Based on the Court's ruling on summary judgment, Defendants' Motion in Limine No. 7 is GRANTED. See SJ Order 40-42, 43-44.

8. Defendants' Motion in Limine No. 8 to "Exclude Improper Opinion Testimony From Lay Witnesses." GRANTED IN PART and DENIED IN PART.

Defendants seek to exclude five categories of lay opinions that Plaintiffs have elicited from witnesses: (1) Jennifer Fraser's opinion regarding overcharges by vendor Mainscape; (2) Jodi George's opinion that the pricing of vendors Five Star and Mainscape "seemed high"; (3) Joanne Garrett's opinion that the historical allocation model for the MIP was not fair; (4) Joanne Garrett's opinion that Lockton (Defendants' insurance broker) was being overcompensated; and (5) Melissa Meyer's opinion that she was instructed by upper management to falsify work order data and that she knew the data was being falsified.
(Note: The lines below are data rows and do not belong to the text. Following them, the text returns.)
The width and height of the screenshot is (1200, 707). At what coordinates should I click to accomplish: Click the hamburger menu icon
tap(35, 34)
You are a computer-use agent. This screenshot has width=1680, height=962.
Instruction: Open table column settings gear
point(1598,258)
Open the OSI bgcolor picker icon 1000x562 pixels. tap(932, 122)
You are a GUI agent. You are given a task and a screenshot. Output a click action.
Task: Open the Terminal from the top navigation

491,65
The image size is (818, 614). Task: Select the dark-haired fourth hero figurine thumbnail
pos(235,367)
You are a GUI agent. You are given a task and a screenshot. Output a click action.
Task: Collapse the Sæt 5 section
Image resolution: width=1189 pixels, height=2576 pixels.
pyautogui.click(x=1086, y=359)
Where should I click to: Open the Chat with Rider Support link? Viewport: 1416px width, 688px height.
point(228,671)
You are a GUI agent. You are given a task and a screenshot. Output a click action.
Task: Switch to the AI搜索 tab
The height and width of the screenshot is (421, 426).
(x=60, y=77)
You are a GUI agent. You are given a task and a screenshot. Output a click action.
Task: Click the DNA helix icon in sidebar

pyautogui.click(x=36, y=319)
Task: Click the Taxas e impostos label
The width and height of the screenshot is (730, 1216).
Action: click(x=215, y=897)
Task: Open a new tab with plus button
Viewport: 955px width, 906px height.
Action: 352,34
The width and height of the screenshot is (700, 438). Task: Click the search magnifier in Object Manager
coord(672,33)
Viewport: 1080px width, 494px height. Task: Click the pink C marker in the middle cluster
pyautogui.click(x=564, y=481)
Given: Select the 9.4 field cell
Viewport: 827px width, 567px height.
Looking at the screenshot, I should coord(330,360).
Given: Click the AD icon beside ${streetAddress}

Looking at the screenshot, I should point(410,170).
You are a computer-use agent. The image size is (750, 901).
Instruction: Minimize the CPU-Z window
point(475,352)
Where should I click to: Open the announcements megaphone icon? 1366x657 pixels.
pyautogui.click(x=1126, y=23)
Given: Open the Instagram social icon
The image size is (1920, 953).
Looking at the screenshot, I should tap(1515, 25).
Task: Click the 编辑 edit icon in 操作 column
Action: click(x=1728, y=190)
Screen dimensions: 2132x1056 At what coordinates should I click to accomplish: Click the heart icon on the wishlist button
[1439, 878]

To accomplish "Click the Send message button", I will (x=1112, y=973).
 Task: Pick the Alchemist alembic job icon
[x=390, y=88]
Defs.' MIL #8, ECF 276. Defendants withdrew their objections to Joanne Garrett's two opinions and Melissa Meyer's opinion on the record and Defendants' motion on those opinions is DENIED accordingly. In light of the Court's ruling on summary judgment, the Court GRANTS the remainder of Defendants' Motion in Limine No. 8 with respect to Jennifer Fraser's and Jodi George's opinions regarding vendor relationships. See SJ Order 40-42, 43-44.

9. Defendants' Motion in Limine No. 9 to "Exclude Any Reference, Evidence, or Testimony Concerning Prior Misconduct of David Krull." GRANTED IN PART and DENIED IN PART.

Defendants seek to exclude reference to prior misconduct by former AMS employee David Krull, who was fired in 2008 for setting up a fictitious vendor account and diverting AMS vendor payments to himself. The specific instances of prior misconduct include this fictitious vendor account and a 2004 charge of sexual harassment. Defs.' MIL #9, ECF 277. Plaintiffs indicated that they do not presently plan to introduce evidence of the sexual harassment allegation. Pls.' Opp. #9 at 1 n.1, ECF 332. In any case, the Court finds that that incident lacks probative value and is unfairly prejudicial to Defendants. Defendants' Motion in Limine No. 9 to exclude evidence of the 2004 sexual harassment allegation against Mr. Krull is therefore GRANTED.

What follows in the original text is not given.